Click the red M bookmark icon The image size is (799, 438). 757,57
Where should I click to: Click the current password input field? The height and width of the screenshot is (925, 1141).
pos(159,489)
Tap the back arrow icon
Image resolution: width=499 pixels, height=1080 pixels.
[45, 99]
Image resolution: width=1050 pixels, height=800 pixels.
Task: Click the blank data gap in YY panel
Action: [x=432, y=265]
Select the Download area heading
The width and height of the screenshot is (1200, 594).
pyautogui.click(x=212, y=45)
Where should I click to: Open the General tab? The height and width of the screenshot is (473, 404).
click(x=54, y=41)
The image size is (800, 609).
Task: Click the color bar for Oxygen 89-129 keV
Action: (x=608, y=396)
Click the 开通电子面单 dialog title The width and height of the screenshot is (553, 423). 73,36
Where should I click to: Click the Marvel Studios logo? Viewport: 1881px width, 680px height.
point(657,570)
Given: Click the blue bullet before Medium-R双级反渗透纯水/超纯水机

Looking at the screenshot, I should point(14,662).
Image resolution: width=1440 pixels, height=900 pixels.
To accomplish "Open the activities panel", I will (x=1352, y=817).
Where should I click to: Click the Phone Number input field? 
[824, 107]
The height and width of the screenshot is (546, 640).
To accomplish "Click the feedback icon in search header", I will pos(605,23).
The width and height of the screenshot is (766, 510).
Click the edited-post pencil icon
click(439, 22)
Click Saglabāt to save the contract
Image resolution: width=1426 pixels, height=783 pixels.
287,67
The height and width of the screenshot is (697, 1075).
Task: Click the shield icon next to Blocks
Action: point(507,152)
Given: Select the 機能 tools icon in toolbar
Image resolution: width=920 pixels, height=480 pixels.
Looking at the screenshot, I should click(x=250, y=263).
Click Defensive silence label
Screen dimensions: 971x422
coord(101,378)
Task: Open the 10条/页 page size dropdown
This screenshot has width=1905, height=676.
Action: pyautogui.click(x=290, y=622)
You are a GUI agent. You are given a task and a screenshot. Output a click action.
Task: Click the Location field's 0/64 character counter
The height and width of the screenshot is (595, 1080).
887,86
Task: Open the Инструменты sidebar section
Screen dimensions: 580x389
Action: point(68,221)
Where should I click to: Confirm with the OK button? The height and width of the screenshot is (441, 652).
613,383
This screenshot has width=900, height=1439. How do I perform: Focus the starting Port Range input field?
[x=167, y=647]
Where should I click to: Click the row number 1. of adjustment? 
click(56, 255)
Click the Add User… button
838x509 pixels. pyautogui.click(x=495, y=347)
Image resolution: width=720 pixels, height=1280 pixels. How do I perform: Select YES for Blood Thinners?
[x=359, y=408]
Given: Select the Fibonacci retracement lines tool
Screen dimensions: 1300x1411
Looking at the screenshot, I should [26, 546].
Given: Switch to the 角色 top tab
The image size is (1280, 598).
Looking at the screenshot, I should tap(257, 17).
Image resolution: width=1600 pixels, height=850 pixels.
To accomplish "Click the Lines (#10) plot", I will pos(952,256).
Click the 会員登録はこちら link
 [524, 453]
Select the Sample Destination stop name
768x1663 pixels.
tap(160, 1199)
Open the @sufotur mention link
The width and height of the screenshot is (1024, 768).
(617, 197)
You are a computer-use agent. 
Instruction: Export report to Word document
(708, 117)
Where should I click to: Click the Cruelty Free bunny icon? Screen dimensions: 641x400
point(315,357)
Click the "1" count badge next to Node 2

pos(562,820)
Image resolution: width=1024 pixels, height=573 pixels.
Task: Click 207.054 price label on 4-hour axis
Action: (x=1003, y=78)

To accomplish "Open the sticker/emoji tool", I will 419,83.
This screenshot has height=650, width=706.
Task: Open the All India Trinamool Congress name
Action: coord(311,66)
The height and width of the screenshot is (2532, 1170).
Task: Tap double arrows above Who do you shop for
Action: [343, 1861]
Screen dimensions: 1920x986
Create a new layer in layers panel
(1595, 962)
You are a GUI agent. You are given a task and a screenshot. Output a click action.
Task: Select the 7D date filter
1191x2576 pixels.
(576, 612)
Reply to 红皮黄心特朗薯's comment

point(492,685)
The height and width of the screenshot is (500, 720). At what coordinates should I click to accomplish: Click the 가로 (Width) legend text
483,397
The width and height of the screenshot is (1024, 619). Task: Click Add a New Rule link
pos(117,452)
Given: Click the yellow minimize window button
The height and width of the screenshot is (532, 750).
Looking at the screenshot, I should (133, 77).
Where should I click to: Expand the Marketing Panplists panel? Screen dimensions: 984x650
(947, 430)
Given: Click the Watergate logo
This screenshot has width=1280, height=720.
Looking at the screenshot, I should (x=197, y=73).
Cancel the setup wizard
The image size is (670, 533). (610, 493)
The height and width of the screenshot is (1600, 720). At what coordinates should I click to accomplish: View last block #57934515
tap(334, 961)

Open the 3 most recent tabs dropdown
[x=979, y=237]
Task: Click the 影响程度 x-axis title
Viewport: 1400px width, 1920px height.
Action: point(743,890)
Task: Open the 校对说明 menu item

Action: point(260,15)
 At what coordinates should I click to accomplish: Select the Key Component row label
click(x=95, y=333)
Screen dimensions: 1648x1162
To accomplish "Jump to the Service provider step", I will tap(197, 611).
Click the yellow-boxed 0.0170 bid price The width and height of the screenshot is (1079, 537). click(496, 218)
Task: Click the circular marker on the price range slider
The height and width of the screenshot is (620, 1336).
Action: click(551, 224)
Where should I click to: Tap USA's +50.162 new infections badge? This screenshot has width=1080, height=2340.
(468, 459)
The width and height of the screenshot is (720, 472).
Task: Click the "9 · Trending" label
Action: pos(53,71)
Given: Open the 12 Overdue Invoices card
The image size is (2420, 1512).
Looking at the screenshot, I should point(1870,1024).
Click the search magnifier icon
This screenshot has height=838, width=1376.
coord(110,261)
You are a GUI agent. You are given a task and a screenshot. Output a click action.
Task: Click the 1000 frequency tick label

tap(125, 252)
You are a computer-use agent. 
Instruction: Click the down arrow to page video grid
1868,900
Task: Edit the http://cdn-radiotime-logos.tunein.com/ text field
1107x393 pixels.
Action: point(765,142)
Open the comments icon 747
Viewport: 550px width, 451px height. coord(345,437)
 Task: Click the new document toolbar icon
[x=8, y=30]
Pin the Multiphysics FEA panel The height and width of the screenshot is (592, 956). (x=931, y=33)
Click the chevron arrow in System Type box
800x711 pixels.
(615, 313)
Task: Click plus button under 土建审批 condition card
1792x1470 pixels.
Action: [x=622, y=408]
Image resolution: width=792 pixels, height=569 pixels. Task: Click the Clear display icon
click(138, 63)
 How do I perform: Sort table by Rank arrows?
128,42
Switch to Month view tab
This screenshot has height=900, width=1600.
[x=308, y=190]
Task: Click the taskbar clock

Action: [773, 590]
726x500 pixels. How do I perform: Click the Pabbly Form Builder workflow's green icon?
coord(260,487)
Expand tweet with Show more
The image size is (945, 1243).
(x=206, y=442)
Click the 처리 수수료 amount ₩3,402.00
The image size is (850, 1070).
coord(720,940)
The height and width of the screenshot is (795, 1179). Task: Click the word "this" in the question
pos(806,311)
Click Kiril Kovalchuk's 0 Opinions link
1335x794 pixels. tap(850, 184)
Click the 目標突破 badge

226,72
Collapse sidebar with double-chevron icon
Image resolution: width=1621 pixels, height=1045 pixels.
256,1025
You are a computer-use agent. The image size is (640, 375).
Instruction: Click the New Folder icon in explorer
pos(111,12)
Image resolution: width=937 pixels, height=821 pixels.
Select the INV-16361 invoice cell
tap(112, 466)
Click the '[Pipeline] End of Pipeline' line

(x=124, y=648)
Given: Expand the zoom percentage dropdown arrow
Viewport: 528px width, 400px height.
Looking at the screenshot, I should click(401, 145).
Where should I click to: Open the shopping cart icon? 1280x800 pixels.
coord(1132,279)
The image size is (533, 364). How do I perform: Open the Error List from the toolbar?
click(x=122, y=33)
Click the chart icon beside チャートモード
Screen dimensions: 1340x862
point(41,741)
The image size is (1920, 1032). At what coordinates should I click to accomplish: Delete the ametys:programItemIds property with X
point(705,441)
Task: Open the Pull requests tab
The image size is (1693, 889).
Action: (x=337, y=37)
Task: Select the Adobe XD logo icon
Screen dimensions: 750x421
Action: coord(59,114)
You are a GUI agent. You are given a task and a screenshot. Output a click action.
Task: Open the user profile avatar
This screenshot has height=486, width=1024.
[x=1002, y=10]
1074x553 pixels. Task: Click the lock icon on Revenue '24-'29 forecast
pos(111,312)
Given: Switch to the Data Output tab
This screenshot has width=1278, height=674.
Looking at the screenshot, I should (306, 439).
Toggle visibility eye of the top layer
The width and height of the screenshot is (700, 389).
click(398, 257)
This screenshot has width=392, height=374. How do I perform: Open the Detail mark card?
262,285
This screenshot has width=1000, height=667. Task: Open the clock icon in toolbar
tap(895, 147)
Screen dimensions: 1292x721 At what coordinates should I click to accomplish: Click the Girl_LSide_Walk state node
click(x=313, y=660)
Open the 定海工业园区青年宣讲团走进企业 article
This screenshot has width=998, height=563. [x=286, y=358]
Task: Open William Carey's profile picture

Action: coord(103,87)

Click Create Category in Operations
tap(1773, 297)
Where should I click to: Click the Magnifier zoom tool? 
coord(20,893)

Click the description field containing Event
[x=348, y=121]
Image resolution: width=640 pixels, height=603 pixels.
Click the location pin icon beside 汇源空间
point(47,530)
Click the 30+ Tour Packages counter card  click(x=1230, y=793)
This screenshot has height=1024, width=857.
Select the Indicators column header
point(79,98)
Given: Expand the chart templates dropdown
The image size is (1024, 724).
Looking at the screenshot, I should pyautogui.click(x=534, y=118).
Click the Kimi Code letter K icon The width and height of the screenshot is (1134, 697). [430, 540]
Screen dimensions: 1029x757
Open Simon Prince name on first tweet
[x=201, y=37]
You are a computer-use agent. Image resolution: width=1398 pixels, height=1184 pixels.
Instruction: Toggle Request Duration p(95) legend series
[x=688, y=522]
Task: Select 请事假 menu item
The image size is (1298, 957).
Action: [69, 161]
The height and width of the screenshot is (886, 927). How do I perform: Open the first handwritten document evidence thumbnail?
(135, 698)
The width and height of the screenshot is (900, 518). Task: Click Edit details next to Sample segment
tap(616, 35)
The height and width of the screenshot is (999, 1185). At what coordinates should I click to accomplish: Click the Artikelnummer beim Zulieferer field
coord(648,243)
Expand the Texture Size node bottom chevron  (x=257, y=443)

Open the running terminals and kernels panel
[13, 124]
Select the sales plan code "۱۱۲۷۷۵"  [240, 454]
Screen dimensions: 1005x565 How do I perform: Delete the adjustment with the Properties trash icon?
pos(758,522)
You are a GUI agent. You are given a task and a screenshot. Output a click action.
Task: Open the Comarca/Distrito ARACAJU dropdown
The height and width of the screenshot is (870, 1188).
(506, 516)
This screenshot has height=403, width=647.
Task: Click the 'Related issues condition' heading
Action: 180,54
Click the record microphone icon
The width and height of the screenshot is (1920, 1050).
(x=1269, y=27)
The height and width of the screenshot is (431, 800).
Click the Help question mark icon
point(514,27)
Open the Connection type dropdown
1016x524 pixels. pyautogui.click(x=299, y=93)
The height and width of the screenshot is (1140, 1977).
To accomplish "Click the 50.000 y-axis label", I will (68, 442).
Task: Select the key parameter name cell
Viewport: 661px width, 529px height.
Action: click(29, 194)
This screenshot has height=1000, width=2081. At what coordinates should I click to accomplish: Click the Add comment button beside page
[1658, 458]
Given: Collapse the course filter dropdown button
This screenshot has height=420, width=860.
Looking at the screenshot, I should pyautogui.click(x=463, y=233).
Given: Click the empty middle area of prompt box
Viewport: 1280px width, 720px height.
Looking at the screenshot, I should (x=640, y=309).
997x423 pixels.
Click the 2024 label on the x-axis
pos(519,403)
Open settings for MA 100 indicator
◆ ◆ ◆ ◆ ◆ ◆ ◆
[Problem details]
The expected answer is a word-for-word copy of every line from the one that contains "Viewport: 1280px width, 720px height." through the final line of the material.

[Completed task]
Viewport: 1280px width, 720px height.
Looking at the screenshot, I should (x=640, y=309).
997x423 pixels.
Click the 2024 label on the x-axis
pos(519,403)
Open settings for MA 100 indicator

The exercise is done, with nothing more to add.